**What is needed:** Repeat the records below verbatim, starting at the line that contains "You are a computer-use" and ending at the final line of the records. Omit the pictures from your answer.

**Rows from a dataset:**
========================================

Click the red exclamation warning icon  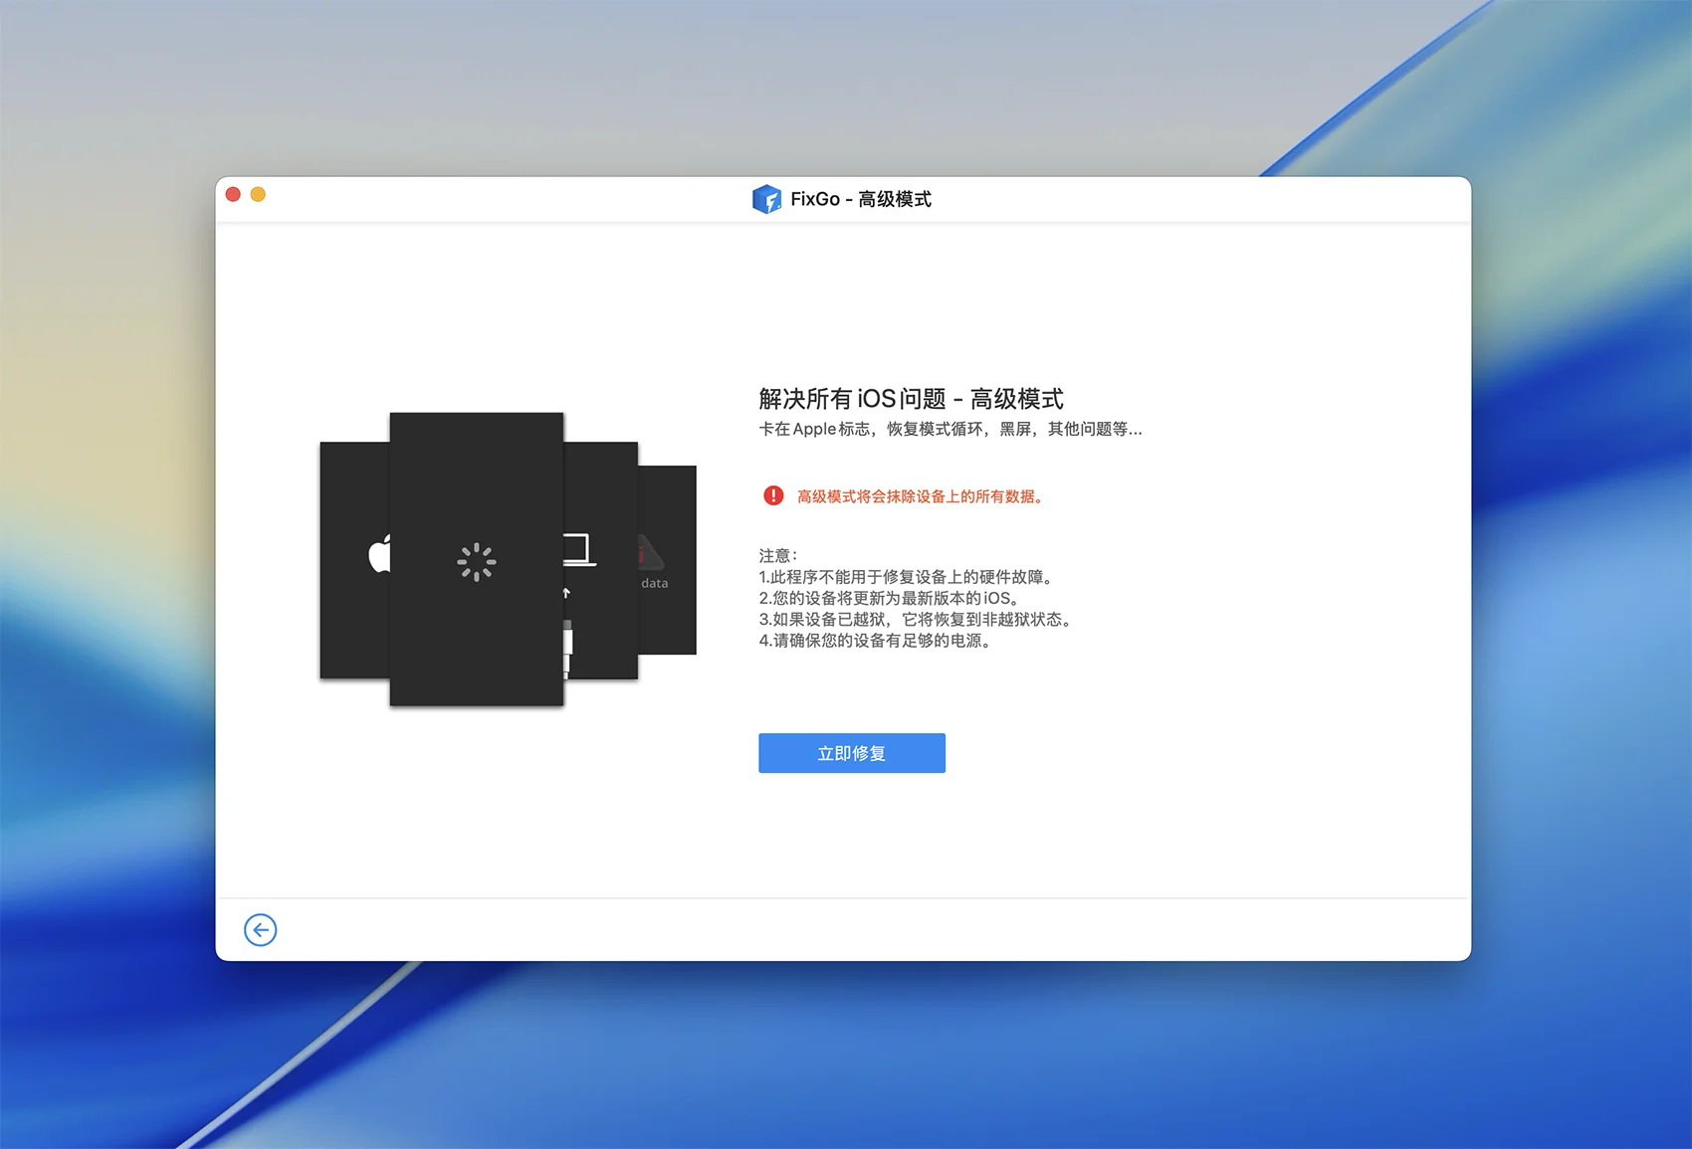pyautogui.click(x=773, y=495)
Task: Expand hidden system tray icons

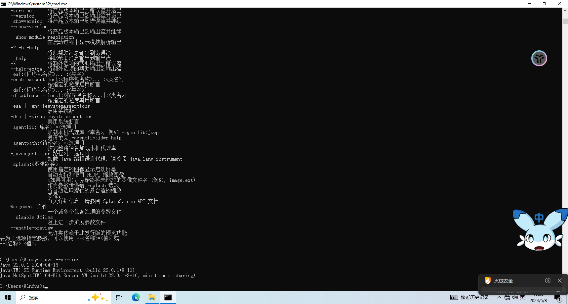Action: (499, 297)
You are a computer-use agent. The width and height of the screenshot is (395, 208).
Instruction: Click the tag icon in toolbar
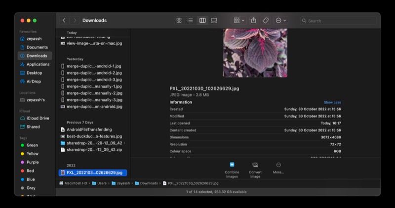(x=266, y=20)
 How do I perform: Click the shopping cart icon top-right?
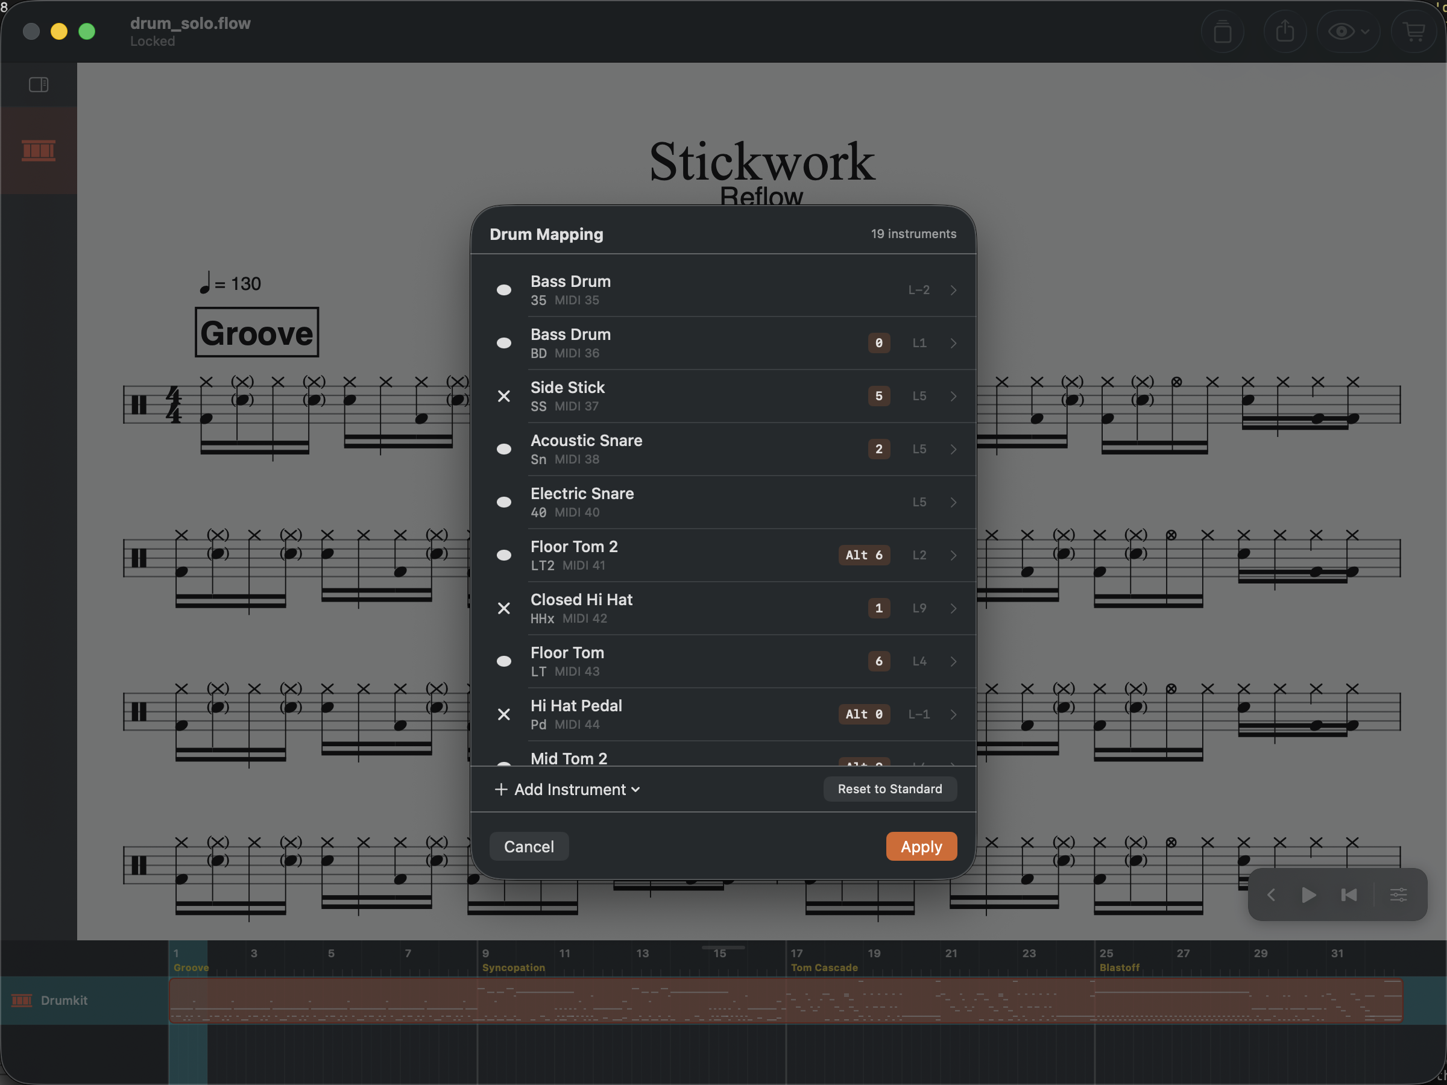[1414, 31]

========================================

**Worked solution:**
You are a computer-use agent. The width and height of the screenshot is (395, 208).
Instruction: Click the tag icon in toolbar
(x=266, y=20)
 How do I perform: Click the shopping cart icon top-right?
[1414, 31]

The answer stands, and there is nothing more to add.